**Prompt**
Take each line from the material below that includes the string "agent" and copy it.

**Materials provided**
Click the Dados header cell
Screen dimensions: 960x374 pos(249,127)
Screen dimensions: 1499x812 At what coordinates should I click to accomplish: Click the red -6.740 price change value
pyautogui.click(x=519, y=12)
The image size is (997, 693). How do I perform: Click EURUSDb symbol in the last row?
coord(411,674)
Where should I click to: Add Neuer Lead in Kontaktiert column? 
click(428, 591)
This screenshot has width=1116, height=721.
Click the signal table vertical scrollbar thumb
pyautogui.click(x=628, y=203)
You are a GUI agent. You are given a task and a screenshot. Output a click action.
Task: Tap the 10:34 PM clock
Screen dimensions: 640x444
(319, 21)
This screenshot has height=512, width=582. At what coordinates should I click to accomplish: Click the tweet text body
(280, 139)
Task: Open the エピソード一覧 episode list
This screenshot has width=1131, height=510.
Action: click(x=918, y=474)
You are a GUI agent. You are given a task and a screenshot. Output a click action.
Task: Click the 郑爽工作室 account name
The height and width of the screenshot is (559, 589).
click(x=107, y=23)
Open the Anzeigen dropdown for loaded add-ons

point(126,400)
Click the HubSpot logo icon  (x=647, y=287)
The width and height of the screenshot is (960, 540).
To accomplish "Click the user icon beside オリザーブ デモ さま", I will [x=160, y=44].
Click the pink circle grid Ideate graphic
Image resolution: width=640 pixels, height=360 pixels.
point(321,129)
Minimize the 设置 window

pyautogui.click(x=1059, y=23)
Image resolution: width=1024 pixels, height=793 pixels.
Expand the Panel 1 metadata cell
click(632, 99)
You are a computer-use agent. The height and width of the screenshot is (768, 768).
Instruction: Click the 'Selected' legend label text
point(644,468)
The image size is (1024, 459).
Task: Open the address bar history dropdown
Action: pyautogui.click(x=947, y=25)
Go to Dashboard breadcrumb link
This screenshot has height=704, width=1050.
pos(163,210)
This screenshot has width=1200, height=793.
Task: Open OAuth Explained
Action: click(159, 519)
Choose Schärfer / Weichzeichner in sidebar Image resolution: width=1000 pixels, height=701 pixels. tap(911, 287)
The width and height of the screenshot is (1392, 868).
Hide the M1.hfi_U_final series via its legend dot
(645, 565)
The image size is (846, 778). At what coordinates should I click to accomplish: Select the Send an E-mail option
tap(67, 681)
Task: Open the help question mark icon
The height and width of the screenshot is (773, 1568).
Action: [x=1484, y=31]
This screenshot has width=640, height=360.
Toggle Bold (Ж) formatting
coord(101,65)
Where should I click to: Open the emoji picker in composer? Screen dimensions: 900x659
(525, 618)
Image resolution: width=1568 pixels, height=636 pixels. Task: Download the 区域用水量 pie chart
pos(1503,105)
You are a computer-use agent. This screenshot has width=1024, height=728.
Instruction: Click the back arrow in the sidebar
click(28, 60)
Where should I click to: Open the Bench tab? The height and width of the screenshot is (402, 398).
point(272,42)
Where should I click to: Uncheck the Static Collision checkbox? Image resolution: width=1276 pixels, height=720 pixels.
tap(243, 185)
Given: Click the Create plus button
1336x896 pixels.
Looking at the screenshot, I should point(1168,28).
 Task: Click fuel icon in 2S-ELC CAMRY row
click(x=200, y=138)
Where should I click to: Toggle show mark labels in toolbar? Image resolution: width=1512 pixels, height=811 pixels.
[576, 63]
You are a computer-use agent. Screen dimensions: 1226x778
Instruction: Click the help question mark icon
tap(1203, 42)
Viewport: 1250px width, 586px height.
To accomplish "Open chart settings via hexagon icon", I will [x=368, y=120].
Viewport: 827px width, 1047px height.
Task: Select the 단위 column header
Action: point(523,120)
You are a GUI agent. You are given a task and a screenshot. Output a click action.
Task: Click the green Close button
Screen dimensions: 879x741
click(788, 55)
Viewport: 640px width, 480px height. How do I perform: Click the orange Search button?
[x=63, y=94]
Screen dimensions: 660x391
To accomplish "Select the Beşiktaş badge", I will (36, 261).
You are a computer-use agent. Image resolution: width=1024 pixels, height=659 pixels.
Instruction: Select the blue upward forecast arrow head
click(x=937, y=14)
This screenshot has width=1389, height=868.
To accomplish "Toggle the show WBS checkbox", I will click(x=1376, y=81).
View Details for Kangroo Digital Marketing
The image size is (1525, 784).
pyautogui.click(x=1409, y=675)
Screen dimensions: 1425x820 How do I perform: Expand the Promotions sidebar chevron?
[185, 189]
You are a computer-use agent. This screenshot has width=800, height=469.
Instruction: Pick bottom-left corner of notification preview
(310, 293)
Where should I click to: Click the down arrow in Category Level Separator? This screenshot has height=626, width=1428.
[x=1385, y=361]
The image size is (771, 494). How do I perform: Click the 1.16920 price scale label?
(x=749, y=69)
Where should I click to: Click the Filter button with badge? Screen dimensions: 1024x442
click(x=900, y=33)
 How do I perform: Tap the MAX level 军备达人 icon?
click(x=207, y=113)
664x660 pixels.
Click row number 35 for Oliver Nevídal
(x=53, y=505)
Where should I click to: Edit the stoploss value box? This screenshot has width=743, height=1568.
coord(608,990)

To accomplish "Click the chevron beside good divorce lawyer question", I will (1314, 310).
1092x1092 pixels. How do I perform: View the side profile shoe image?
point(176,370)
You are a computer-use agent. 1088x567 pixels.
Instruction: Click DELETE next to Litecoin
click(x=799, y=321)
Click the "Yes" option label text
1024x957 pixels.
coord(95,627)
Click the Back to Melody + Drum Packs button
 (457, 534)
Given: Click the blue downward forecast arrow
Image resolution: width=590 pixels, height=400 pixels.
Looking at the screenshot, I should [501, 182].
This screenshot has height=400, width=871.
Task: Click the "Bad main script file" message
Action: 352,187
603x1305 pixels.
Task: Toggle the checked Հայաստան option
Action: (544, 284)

**Task answer**
You are a GUI agent. You are given a task and a screenshot. Output a click action.
You are a GUI agent. You are given a task and a screenshot. Output a click action.
You are a computer-use agent. The height and width of the screenshot is (768, 768).
You are a computer-use agent. This screenshot has width=1024, height=728.
You are a computer-use agent. Screen dimensions: 1226x778
You are a GUI agent. You are given a task and a screenshot. Output a click action.
You are a computer-use agent. Image resolution: width=1024 pixels, height=659 pixels.
You are a computer-use agent. This screenshot has width=800, height=469.
You are a computer-use agent. 1088x567 pixels.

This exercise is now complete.